• _Task goal_
Please rewrite the forum post on testing DWARF output from "One problem that" up to and including "of debugging info.", putting "debug information" in place of "debugging info".

• _Excerpted text_
Writing unit tests for DWARF?

One problem that has been vexing me of late: It seems that whenever I run into a problem that requires debugging one of my programs in gdb, before I can do that I have to fix my frontend’s broken generation of debugging info.

The code that generates debugging information is quite fragile - you have to generate metadata for each of your files, classes, and functions, and do so without error, because if you do make a mistake, the only way you’ll find out is because gdb refuses to debug your program. And as I work on the code, occasionally bugs creep in, either from my side or occasionally from the LLVM side. The problem is, that I don’t always check if the debug information is valid, so several weeks can go by and I don’t notice something broke.

What is needed is some way to write a unit test for DWARF information, so that if I broke something I would notice it immediately and could either fix it or roll back. Unfortunately, the various DIDescriptor.Verify() methods are nowhere near strict enough - you can create completely nonsensical DIEs that still pass through Verify(). And even if the Verify() methods were 100% reliable, they only test whether the LLVM metadata is valid - they don’t test whether the actual DWARF embedded in the final executable is correct.

I suppose you could do something with dwarfdump -ka, although it would be better to have something that worked on all platforms. Even dwarfdump itself has different option syntax on Linux vs. OS X. And I don’t think it’s possible right now to generate code that passes through dwarfdump with zero error messages, or at least, I’ve never been able to figure out how to do it.

I was thinking that since lldb needs to know how to interpret all this stuff anyway, perhaps there could be a way to use the same code to validate the debug information for an executable. I know lldb doesn’t run on every platform yet, but I suspect that the parts of lldb which decode DWARF are fairly generic.

The code that generates debugging information is quite fragile - you have to
generate metadata for each of your files, classes, and functions, and do so
without error, because if you do make a mistake, the only way you'll find
out is because gdb refuses to debug your program. And as I work on the code,
occasionally bugs creep in, either from my side or occasionally from the
LLVM side. The problem is, that I don't always check if the debug
information is valid, so several weeks can go by and I don't notice
something broke.

Strongly agree.

What is needed is some way to write a unit test for DWARF information, so
that if I broke something I would notice it immediately and could either fix
it or roll back. Unfortunately, the various DIDescriptor.Verify() methods
are nowhere near strict enough - you can create completely nonsensical DIEs
that still pass through Verify(). And even if the Verify() methods were 100%
reliable, they only test whether the LLVM metadata is valid - they don't
test whether the actual DWARF embedded in the final executable is correct.

• _Given information_
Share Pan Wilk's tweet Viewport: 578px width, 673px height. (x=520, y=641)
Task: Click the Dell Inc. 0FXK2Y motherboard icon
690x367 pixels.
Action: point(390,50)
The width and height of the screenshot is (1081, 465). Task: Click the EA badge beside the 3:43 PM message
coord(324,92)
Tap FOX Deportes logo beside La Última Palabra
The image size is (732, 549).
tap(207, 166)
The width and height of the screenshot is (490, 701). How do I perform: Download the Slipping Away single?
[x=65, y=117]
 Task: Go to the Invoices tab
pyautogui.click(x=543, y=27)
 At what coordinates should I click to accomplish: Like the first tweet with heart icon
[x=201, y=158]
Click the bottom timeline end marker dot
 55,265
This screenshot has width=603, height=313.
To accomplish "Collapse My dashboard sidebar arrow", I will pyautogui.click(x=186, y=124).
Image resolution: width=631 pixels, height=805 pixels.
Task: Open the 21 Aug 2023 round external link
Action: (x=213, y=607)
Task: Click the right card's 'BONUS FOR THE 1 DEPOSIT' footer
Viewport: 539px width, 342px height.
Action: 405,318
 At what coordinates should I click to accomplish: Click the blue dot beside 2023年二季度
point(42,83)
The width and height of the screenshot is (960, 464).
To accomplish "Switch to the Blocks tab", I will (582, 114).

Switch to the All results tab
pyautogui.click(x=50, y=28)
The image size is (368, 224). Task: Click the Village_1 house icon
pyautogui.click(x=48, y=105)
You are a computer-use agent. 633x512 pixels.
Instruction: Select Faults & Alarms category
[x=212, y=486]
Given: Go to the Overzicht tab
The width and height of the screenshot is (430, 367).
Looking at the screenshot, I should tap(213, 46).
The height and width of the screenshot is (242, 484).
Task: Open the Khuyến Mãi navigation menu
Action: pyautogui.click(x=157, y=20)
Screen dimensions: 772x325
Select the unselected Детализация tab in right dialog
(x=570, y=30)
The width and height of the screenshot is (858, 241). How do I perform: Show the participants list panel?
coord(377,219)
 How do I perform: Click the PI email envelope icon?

• _Correct result_
One problem that has been vexing me of late: It seems that whenever I run into a problem that requires debugging one of my programs in gdb, before I can do that I have to fix my frontend’s broken generation of debug information.